» Problem set:
1. In the player profile below, condense the section that begins "Personal information" into a single sentence that keeps its facts.
2. Supply what comes next in the player profile below, picking up after its final line.

» Excerpt provided:
- - - - -
Personal information
- Full name: Alyaksandr Yatskevich
- Date of birth: 4 January 1985 (age 40)
- Place of birth: Beloozersk, Brest Oblast, Belarusian SSR
- Height: 1.82 m (5 ft 11+1⁄2 in)
- Position(s): Forward

Team information
- Current team: Krumkachy Minsk
- Number: 8

Youth career
- 2002–2003: Dinamo Minsk

Senior career*
- Years: Team / Apps / (Gls)
- 2003–2004: Dinamo-Juni Minsk / 40 / (2)
- 2005–2007: Veras Nesvizh / 72 / (14)
- 2008: Darida Minsk Raion / 14 / (1)
- 2008–2011: Naftan Novopolotsk / 91 / (6)
- - - - -
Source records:
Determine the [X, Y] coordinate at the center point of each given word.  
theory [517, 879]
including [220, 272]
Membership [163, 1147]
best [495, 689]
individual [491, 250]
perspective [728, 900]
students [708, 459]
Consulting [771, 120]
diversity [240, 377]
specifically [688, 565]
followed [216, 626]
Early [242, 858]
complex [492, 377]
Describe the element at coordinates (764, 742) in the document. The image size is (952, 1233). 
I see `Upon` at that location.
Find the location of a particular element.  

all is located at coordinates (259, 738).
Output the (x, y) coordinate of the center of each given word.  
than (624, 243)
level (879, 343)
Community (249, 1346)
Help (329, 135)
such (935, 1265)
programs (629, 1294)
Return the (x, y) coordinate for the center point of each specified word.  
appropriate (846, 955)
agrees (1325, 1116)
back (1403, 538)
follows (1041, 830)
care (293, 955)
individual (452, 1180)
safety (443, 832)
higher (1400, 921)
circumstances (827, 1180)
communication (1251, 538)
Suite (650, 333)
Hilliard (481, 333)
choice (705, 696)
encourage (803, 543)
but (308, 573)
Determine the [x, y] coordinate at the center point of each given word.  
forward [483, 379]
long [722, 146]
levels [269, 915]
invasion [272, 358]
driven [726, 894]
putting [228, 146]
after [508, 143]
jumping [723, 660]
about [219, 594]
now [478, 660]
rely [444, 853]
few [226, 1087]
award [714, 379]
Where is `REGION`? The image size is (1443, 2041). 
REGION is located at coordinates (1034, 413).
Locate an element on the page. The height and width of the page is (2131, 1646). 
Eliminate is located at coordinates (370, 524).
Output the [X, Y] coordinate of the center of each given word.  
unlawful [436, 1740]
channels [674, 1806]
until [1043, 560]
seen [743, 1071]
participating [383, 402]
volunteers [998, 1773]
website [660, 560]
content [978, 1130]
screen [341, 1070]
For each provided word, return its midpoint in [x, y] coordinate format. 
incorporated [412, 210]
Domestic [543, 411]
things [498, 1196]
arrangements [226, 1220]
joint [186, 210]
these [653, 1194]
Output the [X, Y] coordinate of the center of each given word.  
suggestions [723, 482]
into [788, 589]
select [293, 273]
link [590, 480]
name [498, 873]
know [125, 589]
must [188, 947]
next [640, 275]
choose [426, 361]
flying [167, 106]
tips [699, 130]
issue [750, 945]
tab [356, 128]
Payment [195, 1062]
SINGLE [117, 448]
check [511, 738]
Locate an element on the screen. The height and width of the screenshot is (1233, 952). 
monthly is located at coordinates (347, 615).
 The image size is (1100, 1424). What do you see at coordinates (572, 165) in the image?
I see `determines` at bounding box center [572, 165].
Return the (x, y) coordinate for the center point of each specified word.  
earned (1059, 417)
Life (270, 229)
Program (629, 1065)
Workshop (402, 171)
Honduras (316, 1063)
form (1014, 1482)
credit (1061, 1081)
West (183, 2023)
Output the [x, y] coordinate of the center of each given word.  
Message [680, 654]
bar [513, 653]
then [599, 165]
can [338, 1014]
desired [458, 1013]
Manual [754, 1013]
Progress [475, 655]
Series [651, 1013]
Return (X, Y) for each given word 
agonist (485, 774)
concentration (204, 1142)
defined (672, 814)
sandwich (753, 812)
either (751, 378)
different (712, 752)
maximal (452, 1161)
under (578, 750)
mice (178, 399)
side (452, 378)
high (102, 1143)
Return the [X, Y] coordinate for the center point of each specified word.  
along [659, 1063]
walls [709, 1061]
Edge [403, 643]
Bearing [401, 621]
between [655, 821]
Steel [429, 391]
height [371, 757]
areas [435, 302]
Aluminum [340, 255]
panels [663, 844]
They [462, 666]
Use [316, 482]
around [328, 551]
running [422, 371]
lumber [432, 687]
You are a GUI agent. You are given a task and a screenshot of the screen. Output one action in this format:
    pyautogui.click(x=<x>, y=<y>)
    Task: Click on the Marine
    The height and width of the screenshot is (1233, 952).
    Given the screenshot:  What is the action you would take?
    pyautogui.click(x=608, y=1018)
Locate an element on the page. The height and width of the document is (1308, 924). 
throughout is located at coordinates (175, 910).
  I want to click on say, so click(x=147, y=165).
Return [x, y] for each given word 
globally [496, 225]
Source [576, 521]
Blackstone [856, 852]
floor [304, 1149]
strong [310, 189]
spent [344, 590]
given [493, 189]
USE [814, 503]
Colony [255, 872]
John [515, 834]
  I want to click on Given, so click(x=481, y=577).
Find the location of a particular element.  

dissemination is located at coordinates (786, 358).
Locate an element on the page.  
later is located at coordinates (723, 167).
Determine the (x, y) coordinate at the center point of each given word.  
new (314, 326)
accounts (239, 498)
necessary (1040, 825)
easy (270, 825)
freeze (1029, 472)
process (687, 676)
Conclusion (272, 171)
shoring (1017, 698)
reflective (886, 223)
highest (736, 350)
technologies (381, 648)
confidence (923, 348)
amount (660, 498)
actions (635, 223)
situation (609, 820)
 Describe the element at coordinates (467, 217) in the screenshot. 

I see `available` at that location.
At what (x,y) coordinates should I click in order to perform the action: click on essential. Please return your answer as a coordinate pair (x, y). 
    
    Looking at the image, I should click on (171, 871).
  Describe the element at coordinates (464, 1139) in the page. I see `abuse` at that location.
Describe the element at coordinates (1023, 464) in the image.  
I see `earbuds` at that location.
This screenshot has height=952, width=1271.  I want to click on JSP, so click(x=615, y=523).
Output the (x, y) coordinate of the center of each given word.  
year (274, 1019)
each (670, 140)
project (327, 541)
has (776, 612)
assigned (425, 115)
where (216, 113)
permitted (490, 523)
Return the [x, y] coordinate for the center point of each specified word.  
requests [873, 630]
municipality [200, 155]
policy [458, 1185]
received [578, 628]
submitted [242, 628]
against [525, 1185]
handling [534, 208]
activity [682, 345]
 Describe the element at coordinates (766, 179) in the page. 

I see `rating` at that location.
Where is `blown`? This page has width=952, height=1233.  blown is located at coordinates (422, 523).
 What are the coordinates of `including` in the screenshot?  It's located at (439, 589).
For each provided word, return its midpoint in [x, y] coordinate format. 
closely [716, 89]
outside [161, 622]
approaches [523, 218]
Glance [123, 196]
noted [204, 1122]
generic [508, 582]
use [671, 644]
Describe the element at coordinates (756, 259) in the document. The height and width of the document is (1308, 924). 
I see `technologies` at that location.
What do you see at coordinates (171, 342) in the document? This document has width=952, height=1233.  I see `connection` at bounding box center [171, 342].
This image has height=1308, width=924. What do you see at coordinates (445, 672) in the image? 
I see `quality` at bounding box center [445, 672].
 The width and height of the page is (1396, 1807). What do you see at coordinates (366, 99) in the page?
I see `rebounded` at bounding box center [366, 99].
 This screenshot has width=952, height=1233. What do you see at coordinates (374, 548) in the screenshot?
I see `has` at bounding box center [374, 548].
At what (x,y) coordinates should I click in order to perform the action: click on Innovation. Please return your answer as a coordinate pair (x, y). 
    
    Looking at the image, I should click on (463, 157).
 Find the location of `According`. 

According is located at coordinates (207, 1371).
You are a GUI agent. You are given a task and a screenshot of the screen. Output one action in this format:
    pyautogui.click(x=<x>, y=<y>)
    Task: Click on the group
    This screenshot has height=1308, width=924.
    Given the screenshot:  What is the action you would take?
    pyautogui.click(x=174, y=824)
- - - - -
» Exercise results:
1. Alyaksandr Yatskevich, a forward standing 1.82 m (5 ft 11+1⁄2 in), was born on 4 January 1985 (age 40) in Beloozersk, Brest Oblast, Belarusian SSR.

2.
- 2012–2015: Torpedo-BelAZ Zhodino / 93 / (11)
- 2015: Belshina Bobruisk / 11 / (3)
- 2016–2019: Slutsk / 74 / (5)
- 2019–: Krumkachy Minsk / 94 / (38)

= Alyaksandr Yatskevich =

Belarusian footballer

Alyaksandr Yatskevich (Аляксандр Яцкевіч; Александр Яцкевич; born 4 January 1985) is a Belarusian professional footballer who plays for Krumkachy Minsk.